= WRITTEN EXERCISE =
Copy out every line of the items below, requests included, and add -9 to each number in the coordinate answers.

[Items from a collection]

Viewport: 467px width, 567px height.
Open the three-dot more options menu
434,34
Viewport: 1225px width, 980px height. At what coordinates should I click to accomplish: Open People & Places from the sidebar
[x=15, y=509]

= REPLY =
Viewport: 467px width, 567px height.
Open the three-dot more options menu
425,25
Viewport: 1225px width, 980px height. At what coordinates should I click to accomplish: Open People & Places from the sidebar
[x=6, y=500]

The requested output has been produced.